------ Fragment tekstu
Zasady edukacji dziecka na tle koncepcji człowieka 179
Powiedzieliśmy, iż istotą edukacji jest uczenie dzieci dostrzegania w otoczeniu. Wskazane przykłady w ideę tę się wpisują. Sądzę, że warto w tym miejscu podkreślić prawa opisane przez psychologię, iż zmiany muszą być na tyle częste, by dzieci mogły nastawiać się na wymianę elementów w czasie i w związku z tym jej kontrolowania (analizuję ten problem przy omawianiu codzienności dziecka), ale na tyle rzadkie, by nie zakłóciły orientacji w przestrzeni. Powtarzający się rytm dnia, czynności, przystosowują, automatyzują, uprzedmiotowiają człowieka. To przeobrażenie w bezduszne przedmioty, jak obrazuje M. Kundera, któremu ulegliśmy, wydawało mi się w pierwszych dniach absolutnie nieprzeniknione; bezosobowe, narzucone funkcje, które wykonywaliśmy, zastąpiły wszelkie ludzkie odruchy Zbyt wiele bezosobowych, narzuconych funkcji znajduje się także w przestrzeni edukacyjnej dziecka, funkcji wziętych nie wiadomo skąd, niewiadomo po co. Powtarzające się elementy przestrzeni edukacyjnej są ważne, jak dowodziliśmy. Nie mogą jednak usztywniać aktywności dziecka i skazywać je na aktywność nauczyciela. Nie prowokują do niej stałe kąciki zabaw, w których z reguły dzieci nie lubią przebywać, stałe fragmenty zajęć, np. sprawdzanie obecności, o którym dzieci mówią, że to najnudniejsza rzecz na świecie.
------------
Treść zadania A:
Odpowiedz krótko na pytania do fragmentu o edukacji dziecka.
(i) Jak często, według praw opisanych przez psychologię, powinny zachodzić zmiany?
(ii) Na jakiego autora powołuje się tekst, pisząc o przeobrażeniu w bezduszne przedmioty?
(iii) Co dzieci mówią o sprawdzaniu obecności?
Treść zadania B: Dopisz dalszy ciąg fragmentu o edukacji dziecka, zaczynając od miejsca, w którym się urywa.
------ Podane dane
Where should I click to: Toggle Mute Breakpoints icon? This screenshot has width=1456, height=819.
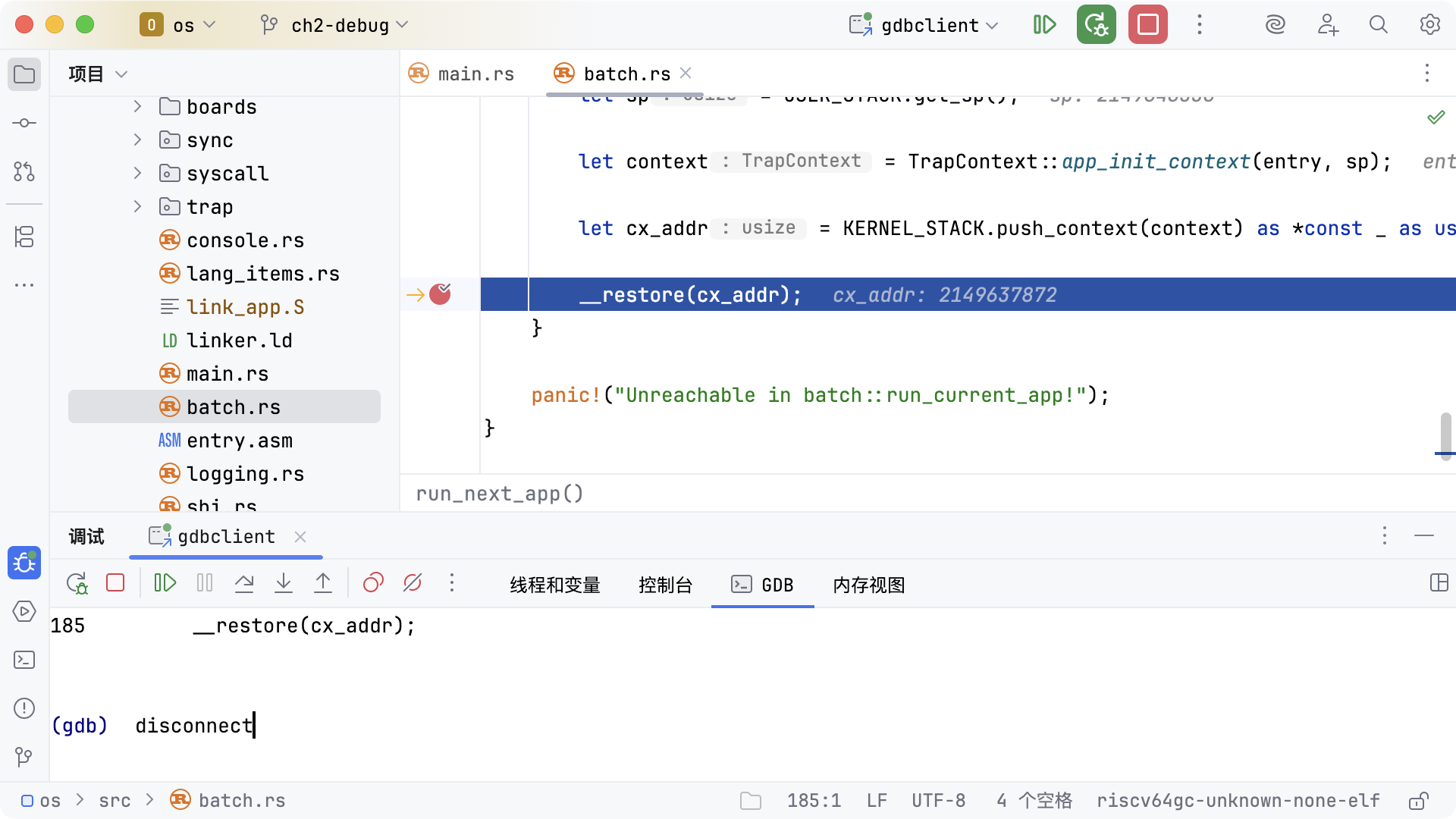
------------
Odpowiedź końcowa A:
(i) Na tyle często, by dzieci mogły nastawiać się na wymianę elementów w czasie i ją kontrolować, ale na tyle rzadko, by nie zakłóciły orientacji w przestrzeni.
(ii) Na M. Kunderę.
(iii) Że to najnudniejsza rzecz na świecie.

Odpowiedź końcowa B:
Prowokuję więc i czytelnika do refleksji: czy i dlaczego najważniejsze jest, by dzieci bawiły się w tzw. kącikach zainteresowań niż w wybranych przez siebie miejscach? Czy i dlaczego dzieci muszą siadać „po turecku” na dywanie, a nie jak im wygodniej81? Czemu i dlaczego stosowane jest sprawdzanie obecności przez wyczytywanie z dziennika, nie zaś w wymyślony przez dzieci sposób lub po prostu przez zadania? Czemu służy rozwieszony na ścianach alfabet literowo-obrazkowy, informujący o jednowymiarowych zastosowaniach danych liter (A - to aparat, B - buda lub burak, C - cebula lub cytryna, itd.), a także obrazki cyfrowe, np. kaczka + kaczka = 2 kaczki, 1 - to dom, 2 - buty, itp.? Dlaczego, by wyjść umyć ręce, dzieci muszą ustawiać się w „pociąg”? Dlaczego dzieciom trzyletnim odmawia się zadań związanych z nauką czytania, gdy one tego chcą? Dlaczego z najmłodszymi dziećmi pracują mniej wykwalifikowane nauczycielki? Sądzę, iż zanim zaczniemy dzieci wyzwalać od schematów, powinniśmy to najpierw sami uczynić. Nie chodzi przy tym o odrzucanie uzasadnionych skutecznością działania nawyków, lecz wracając do rozmowy o powinnościach (prowadzonej na kartach rozdziału I), wyzwalać się od dualizmu kontemplacji i działania, czyli podjęcia trudu łączenia teorii i praktyki.
Organizacja edukacji według prawa zawartego w zasadzie prowokowania do aktywności pozwala dziecku na gromadzenie odpowiedzi na pytania kim i jaki jestem łącznie, w sytuacji działania opartego na bezpośrednim uczestnictwie.
Zasada czwarta dotyczy porozumiewania (się) i jest najszerzej negatywnie obciążona powszechną opinią o dzieciach. Przekonanie dorosłych o niższej wartości dziecka usprawiedliwia, w ich mniemaniu, nakazowo-rozdzielczy rodzaj relacji. Wystarczy wesprzeć się przysłowiami: dzieci i ryby głosu nie mają, co wolno wojewodzie to nie tobie smrodzie, i innymi. Wyraża się on w „bezdyskusyjności” wobec spraw i problemów dziecka: Ono musi słuchać i być posłuszne, jeśli do czegoś w życiu ma dojść; do czego by doprowadziło, kiedy dzieciak miałby decydować za siebie i o sobie, chyba do niczego dobrego; niech najpierw pokaże, że chce się uczyć, a potem to ja mogę z nim podyskutować - oto kil-
•' M. Kundera, Żart. Warszawa 2005.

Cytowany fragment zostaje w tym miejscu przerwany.